Thursday, February 21, 2008

Torrential Downpour: a lot of really stupid stuff

My image of Dostoevsky
When I think of Dostoevsky, I don't picture the slight, refined man you see on the right. I picture a big, burly fellow, with long wild hair, an unkempt beard, and mad, crazy eyes. The sort of man who stands up to roar. The sort of man who moves with heavy, powerful motions, whose passion and energy exudes from his very being. It's the only way I can picture a man who writes characters so consumed with passion and ideas.

But as a reader, do I really need a real Dostoevsky? Oh, I know of the mock execution, of Siberia, of conversion. But for the creator of the characters that burst across his novels, do I need the real man, or do I only need the metaphoric image of his soul I've created in my head?
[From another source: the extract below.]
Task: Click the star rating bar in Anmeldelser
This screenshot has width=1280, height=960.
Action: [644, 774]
So the creators of Across the Universe make a musical using Beatles' songs. And they have a character named Sadie. But..."Sexy Sadie" is nowhere to be found in the film.
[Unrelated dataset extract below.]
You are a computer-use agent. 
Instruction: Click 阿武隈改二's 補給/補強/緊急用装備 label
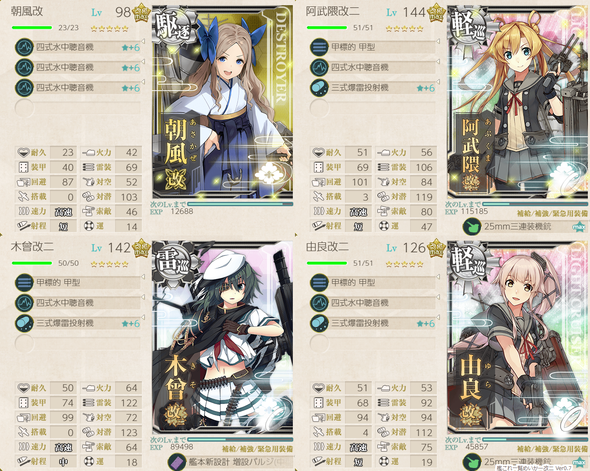pyautogui.click(x=552, y=213)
The Stupid Thing I Believe (about Animal Rights)
I believe that by committing to animal rights, one stands further to the left. As a vegetarian, I'm more left-wing than my liberal but meat-eating friends.

Now, I'm guessing most left-wing folks see animal rights as a completely separate point from progressive attitudes on human issues. I think I'm taking the principles of a progressive worldview further and applying them to animals. What do you think? This is the stupid thing I believe: is it really stupid?
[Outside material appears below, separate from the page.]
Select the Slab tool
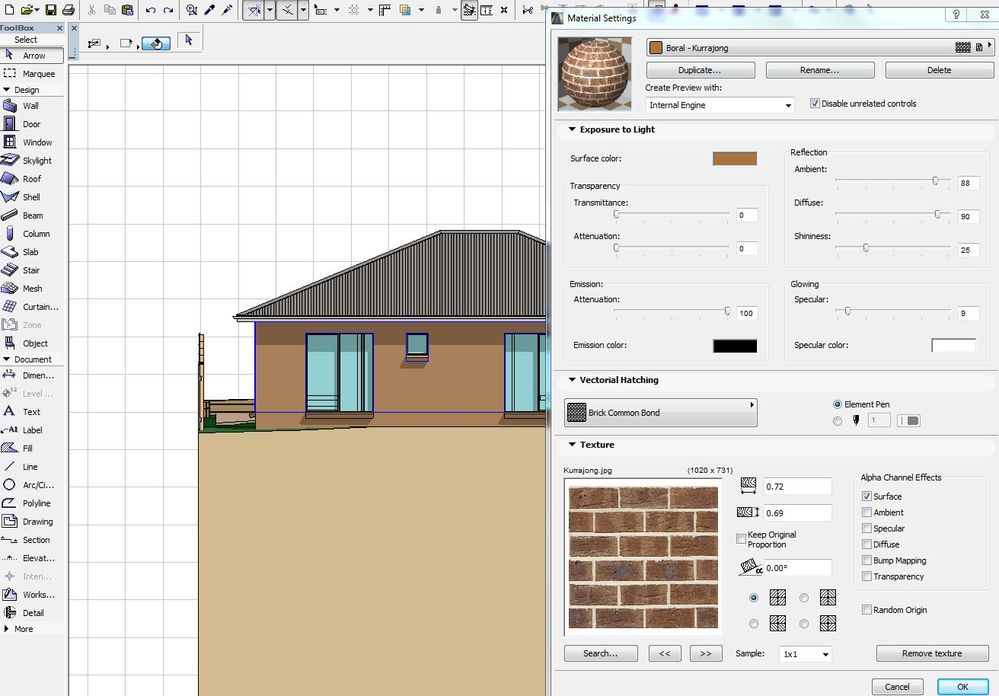Viewport: 999px width, 696px height. click(x=31, y=252)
For more, see my two posts on a moral link between pacifism and vegetarianism (1 and 2).

The sort of conversations that occasionally occur in my house
PV: I don't need therapy. Dostoevsky is my therapist. Shakespeare is my therapist. Milton is my therapist.
C-FM: How delightfully pretentious of you.

PV: You spilled there too.
C-FM: No, that was the work of one rogue olive.

PV: What did people do in the Middle Ages?
(this is my response to just about anything that I don't want to do. Usually the answer is something bad).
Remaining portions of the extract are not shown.